START Excerpted data

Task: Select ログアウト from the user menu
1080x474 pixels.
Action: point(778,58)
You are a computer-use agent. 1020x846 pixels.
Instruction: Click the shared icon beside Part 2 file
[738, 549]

END Excerpted data

What you should do: Copy every line of the material above word for word.

Full solution:
Task: Select ログアウト from the user menu
1080x474 pixels.
Action: point(778,58)
You are a computer-use agent. 1020x846 pixels.
Instruction: Click the shared icon beside Part 2 file
[738, 549]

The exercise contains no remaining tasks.